My weekends are often filled with the happy voluntary indulgence of watching blockbusters - Speed, Twister, Poseidon - and the list goes on and on. Across the board online is a movie that earns not one but three worst movie accolades; remake, horror film, and book adaptation. In terms of fulfilling a guilty pleasure, let's talk, rave, and analyse the insanely-awful movie The Haunting (1999).
As the story goes: Eleanor “Nell” Vance (Lily Taylor) has a terrible string of bad luck and arseholes ruling her life. After caring for her invalid mother for eleven years in a rundown Boston apartment, her sister and boyfriend evict Nell from her home via her mother's last wishes.

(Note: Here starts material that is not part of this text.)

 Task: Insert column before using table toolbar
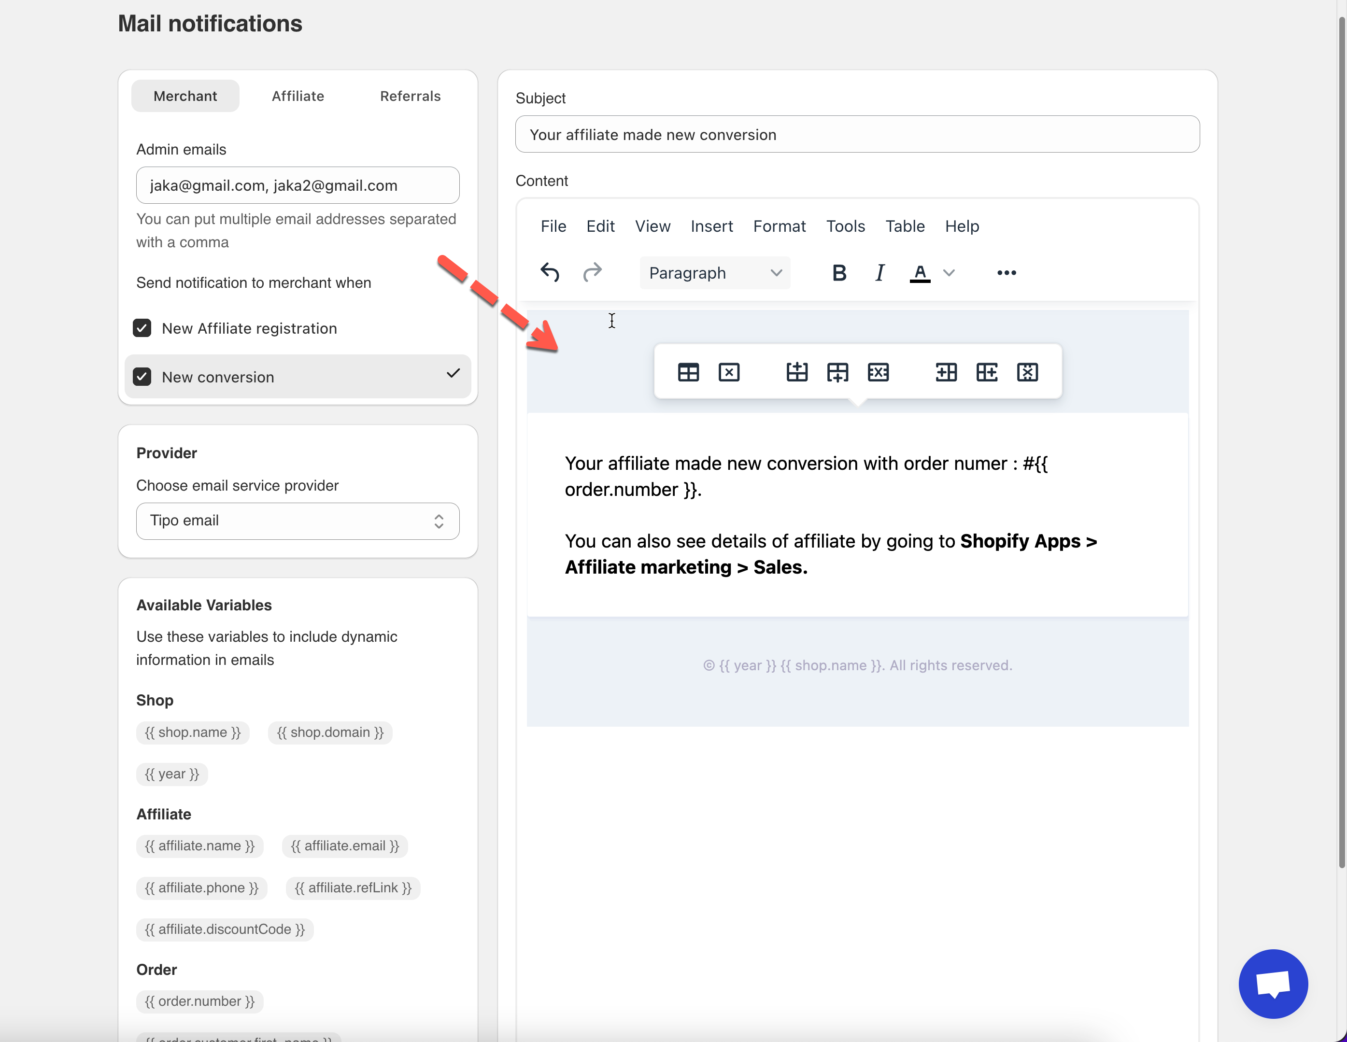coord(945,372)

Nell receives a phone call to participate in a sleep research study helmed by Dr. David Marrow (Liam Neeson) in an isolated mansion on Hill House. She uses her newfound "freedom" and nightmares as a means for escape to join the experiment. Once all have arrived at the manor - Marrow and fellow participants Luke Sanderson (Owen Wilson) and Theodora (Catherine Zeta-Jones) - they're cut off from the bordering town and the house soon shows its true horrifying colors.
Honestly, they are horrifying - not in the sense of the movie being scary. Two key ingredients of horrible films are plotholes and/or unrealistic plot circumstances. While offeringcheesy moments of suspense such as unexplained drastic temperature changes, constant conviction by the main character that she is seeing ghosts, and scenes of waiting to see what's lurking behind the corner to make you jump, The Haunting is all but laughable - probably one of the only reasons I watch it; to revel in its bombastic storytelling.